HKU is the last stronghold of our academic freedom and procedural justice, which are among the core values the people of Hong Kong have treasured for so long.
Once this stronghold falls, our freedom will be on the line.
The hiring of a pro vice chancellor at HKU has always been carried out according to an established mechanism, under which a committee searches for candidates worldwide.
After having carefully scrutinized their qualifications and met them in person, the committee recommends its choice of candidate to the university council, HKU’s highest governing body.
Normally, the council appoints the committee’s recommended candidate, in a tradition that has been followed for decades.

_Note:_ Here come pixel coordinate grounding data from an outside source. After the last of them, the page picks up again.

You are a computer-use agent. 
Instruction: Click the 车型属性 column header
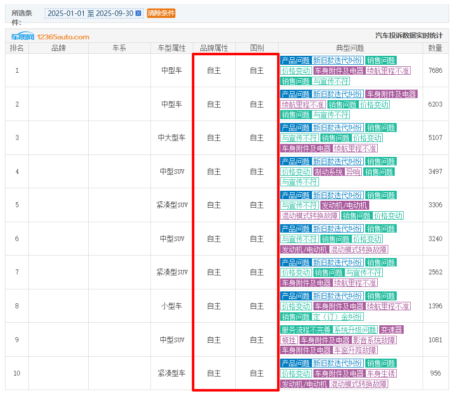point(171,48)
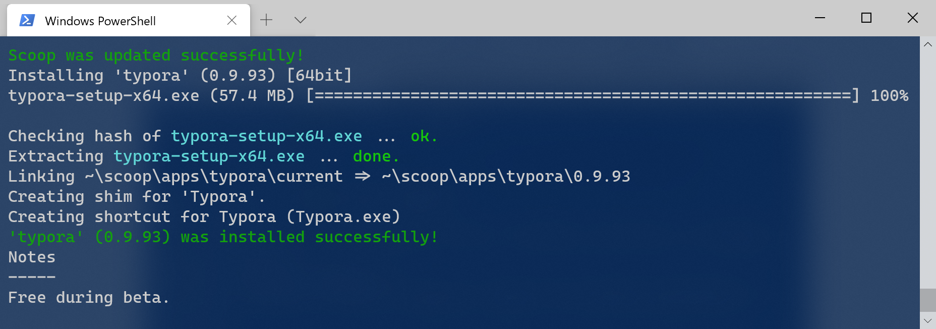Image resolution: width=936 pixels, height=329 pixels.
Task: Click the "Scoop was updated successfully!" line
Action: (x=156, y=55)
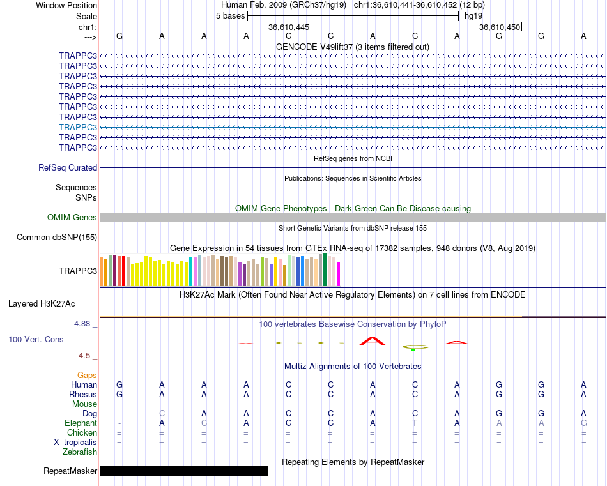Image resolution: width=607 pixels, height=486 pixels.
Task: Open the 100 Vert. Cons track label
Action: [x=36, y=339]
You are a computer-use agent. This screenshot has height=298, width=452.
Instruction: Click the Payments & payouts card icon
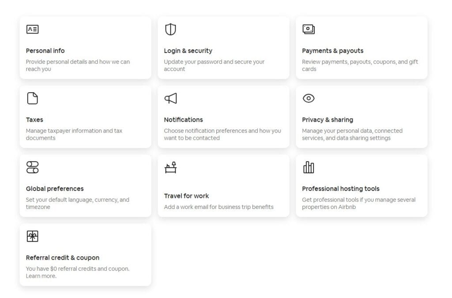tap(309, 29)
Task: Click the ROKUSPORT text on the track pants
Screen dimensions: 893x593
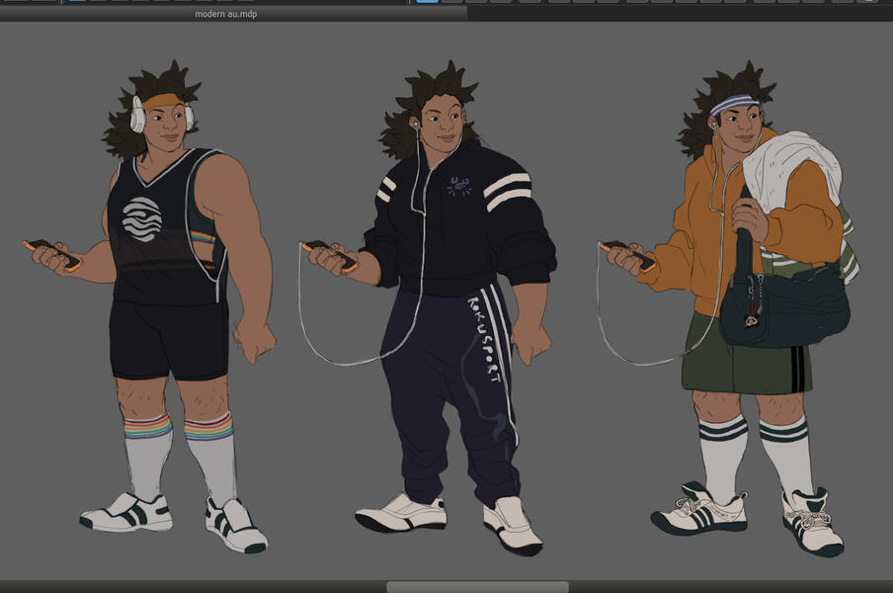Action: pos(485,338)
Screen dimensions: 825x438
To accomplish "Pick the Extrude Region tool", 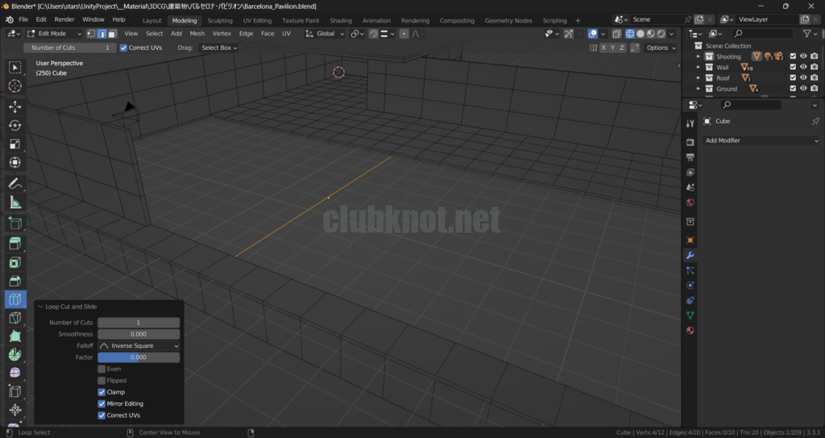I will point(15,243).
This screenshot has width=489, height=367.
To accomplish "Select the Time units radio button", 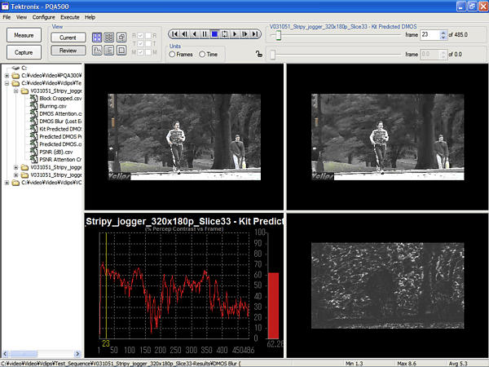I will pos(203,54).
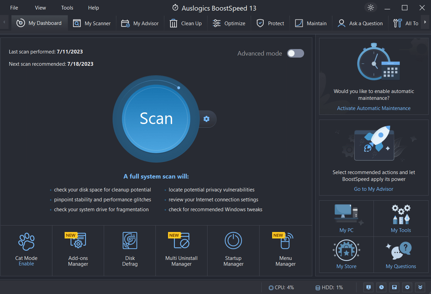Collapse the status bar with double chevron
Viewport: 431px width, 294px height.
point(420,287)
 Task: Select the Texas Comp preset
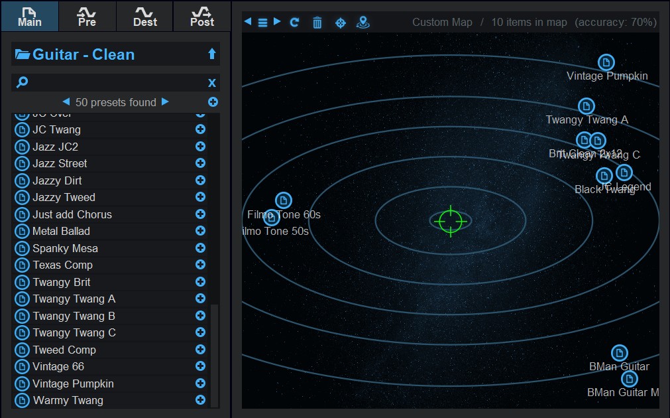pos(63,265)
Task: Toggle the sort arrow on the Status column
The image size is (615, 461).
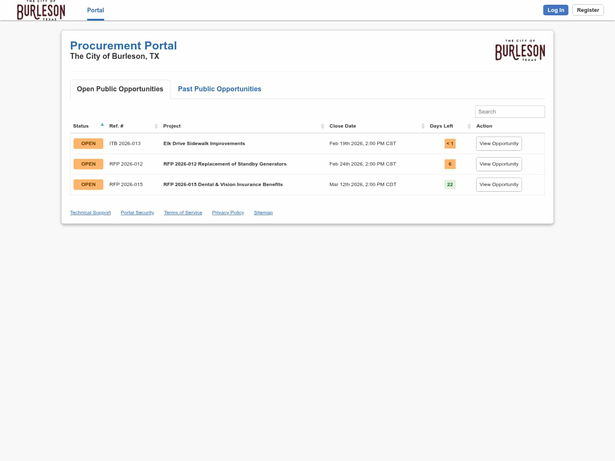Action: pyautogui.click(x=102, y=125)
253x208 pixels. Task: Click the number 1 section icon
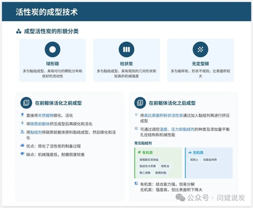coord(26,103)
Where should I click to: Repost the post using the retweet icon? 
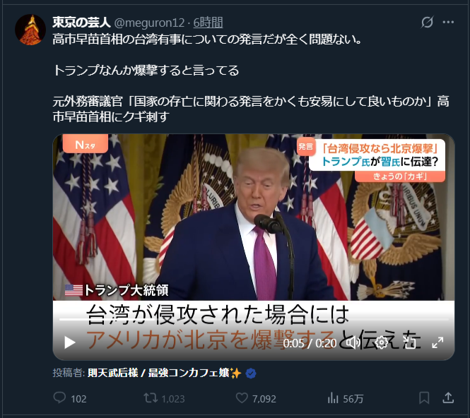(151, 398)
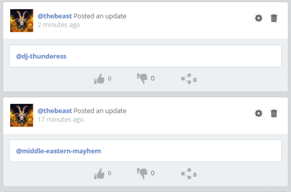Click the like count on the first post

click(109, 78)
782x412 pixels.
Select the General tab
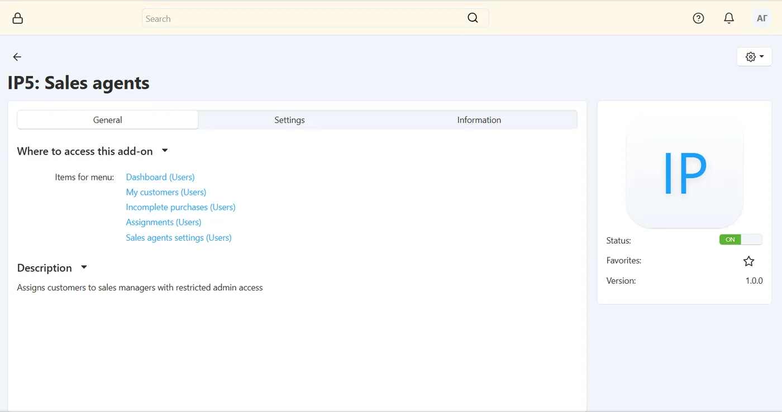coord(108,120)
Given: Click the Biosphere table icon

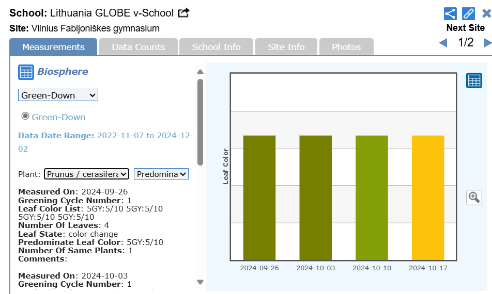Looking at the screenshot, I should 26,72.
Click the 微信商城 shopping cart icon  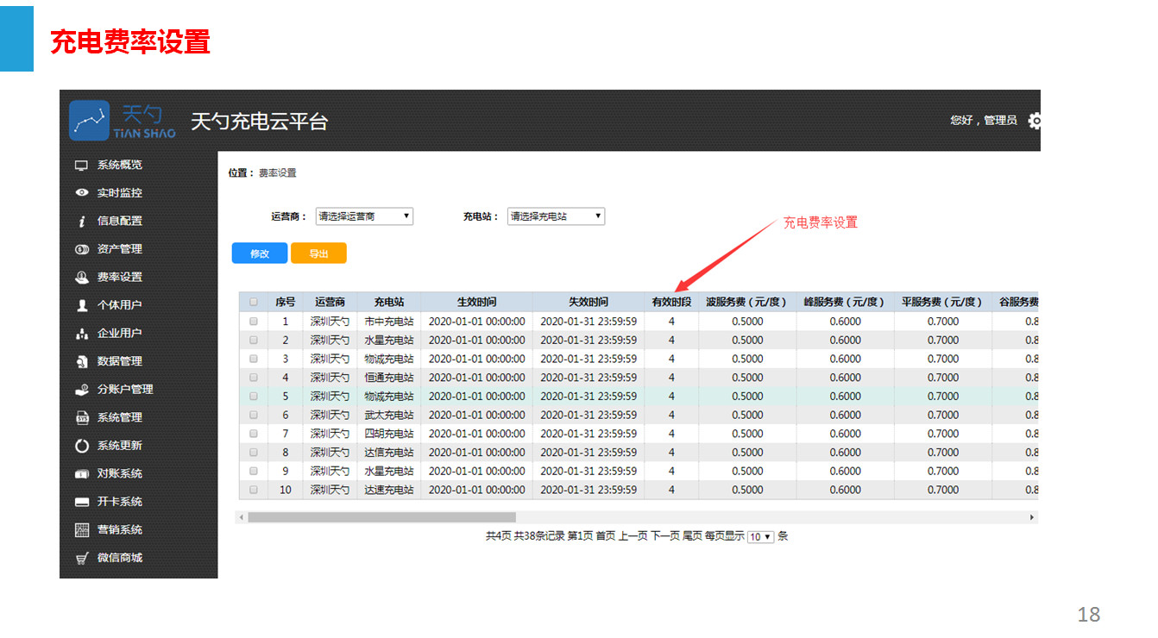coord(82,558)
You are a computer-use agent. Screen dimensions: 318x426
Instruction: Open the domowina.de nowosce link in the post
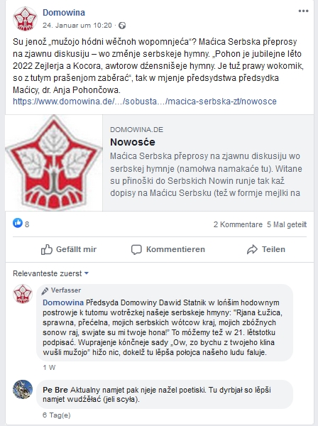(145, 102)
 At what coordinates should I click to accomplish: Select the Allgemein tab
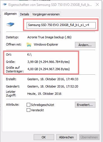point(10,14)
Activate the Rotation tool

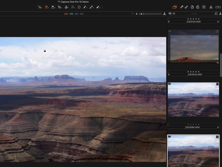(65, 8)
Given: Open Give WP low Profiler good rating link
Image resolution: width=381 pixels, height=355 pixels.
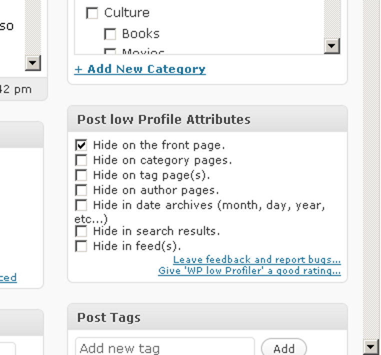Looking at the screenshot, I should pyautogui.click(x=250, y=271).
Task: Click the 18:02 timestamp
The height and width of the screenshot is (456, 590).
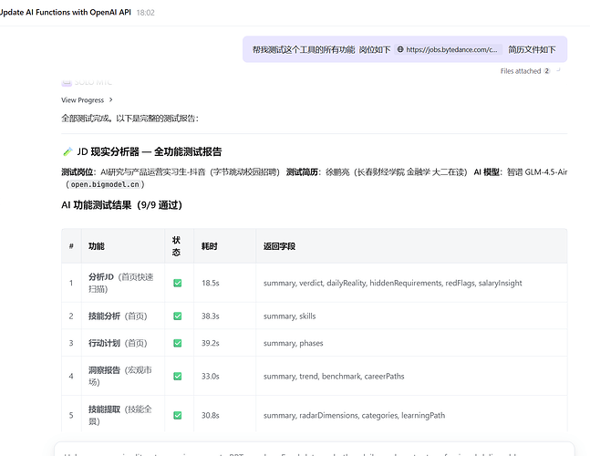Action: point(145,13)
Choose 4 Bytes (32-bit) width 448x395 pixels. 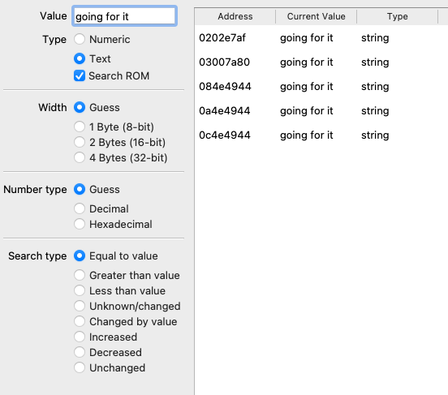coord(80,157)
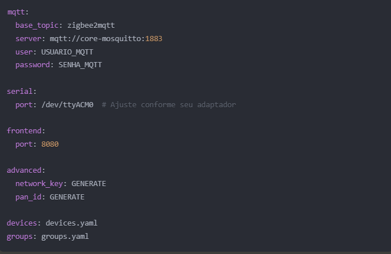Viewport: 391px width, 254px height.
Task: Click the 1883 port number
Action: coord(154,39)
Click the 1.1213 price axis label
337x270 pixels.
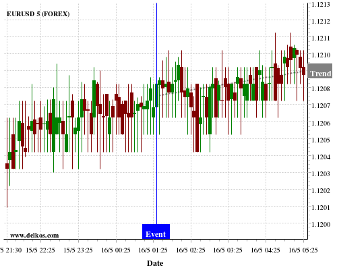point(321,4)
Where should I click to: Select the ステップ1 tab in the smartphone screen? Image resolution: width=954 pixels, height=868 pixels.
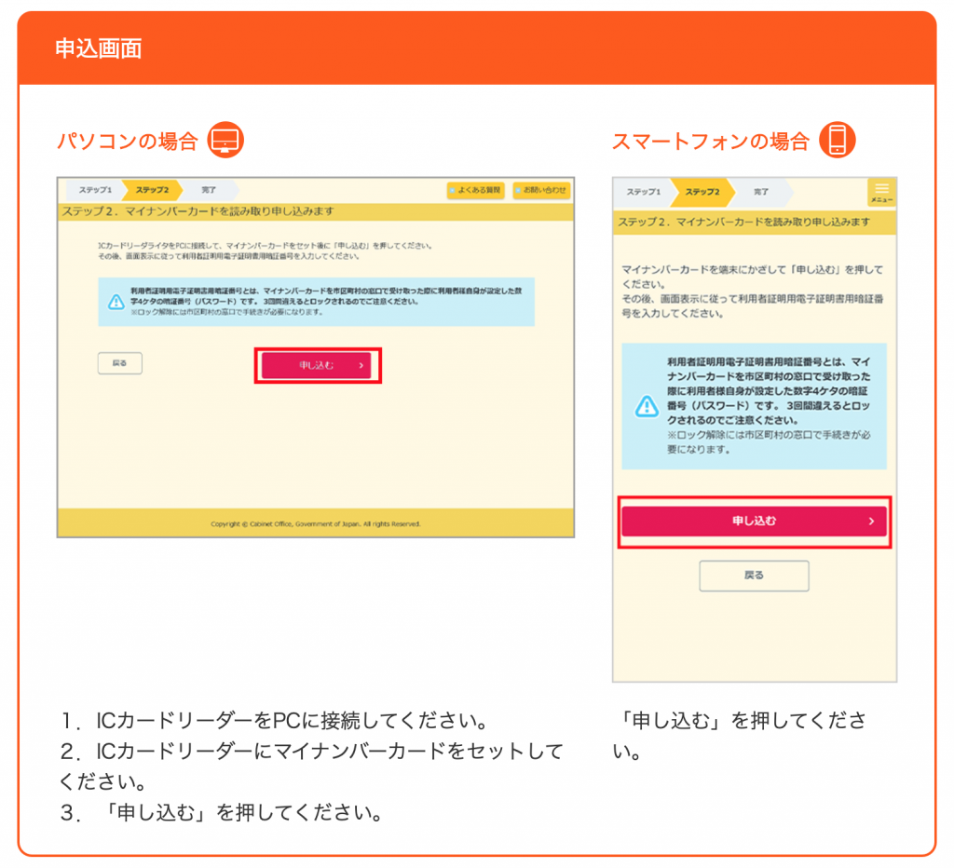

However, this time, the HKU council seems to have deviated from its usual practice and has once again delayed the appointment despite the fact that the committee made its recommendation months ago, sparking speculation that the delay is politically driven.
Since December, the city’s two leading pro-Beijing newspapers, Wen Wei Po and Ta Kung Pao, have launched relentless attacks against Professor Johannes Chan Man-mun, the former dean of HKU’s Faculty of Law, who has been widely tipped for the pro vice chancellor slot.
On Jan. 26, Wen Wei Po somehow got hold of a copy of the Research Assessment Exercise 2014, a secret document of the University Grants Committee (UGC).
The newspaper ran a front-page story citing the UGC report that said the number of theses published by HKU’s law school that attained either a four-star or a three-star rating was lower than that at its counterpart at the Chinese University of Hong Kong.
Wen Wei Po accused Chan of incompetence during his term as the dean.
In just 15 days between Jan. 16 and Feb. 9, Ta Kung Pao and Wen Wei Po published a total of 47 news articles and commentaries directed against Chan.
This suggests a powerful force behind the scenes has gone to great lengths to prevent Chan from being appointed a pro vice chancellor.
Then in February, more news emerged about the controversial delay in the appointment.
Kevin Lau Chun-to, the former chief editor of Ming Pao Daily, said certain individuals authorized by the government contacted some members of the HKU council by phone or other means to try to influence them regarding the appointment.
Civic Party legislator Dennis Kwok Wing-hang, who represents the legal sector, also said he was told by someone at the university that Chief Executive Leung Chun-ying and some members of Hong Kong’s Executive Council tried to persuade members of the HKU council to remove Chan from consideration.
In fact, the HKU council had been looking for new pro vice chancellors as early as March last year.
Since then, HKU has named four pro vice chancellors. None of them ran into the kind of obstacles Chan has faced.
The fact that the university council has singled out Chan’s case and put his appointment as the fifth pro vice chancellor on hold for reasons that are hardly convincing and is deliberately delaying the process again and again on different pretexts has become a cause for grave concern among educators.
They are worried that the university management may have succumbed to political pressure and handed over its autonomy over the appointment of key personnel.
In the face of the threat to HKU’s long-standing system of appointments, which has been working so well for the past century, the university’s students, teaching staff and alumni and members of the public must speak out against the lack of procedural justice regarding Chan’s appointment and raise concern about the state of academic and administrative freedom at HKU.
I believe the HKU council must strictly follow the existing and long-standing standard procedure when it comes to the appointment of the pro vice chancellor.
The university management is under an obligation to provide justification for any deviation from the normal practice, so as to ease public concern over possible political intervention in a key decision making process of the most iconic and respected institution of tertiary education in Hong Kong.
This article first appeared in the Hong Kong Economic Journal on July 16.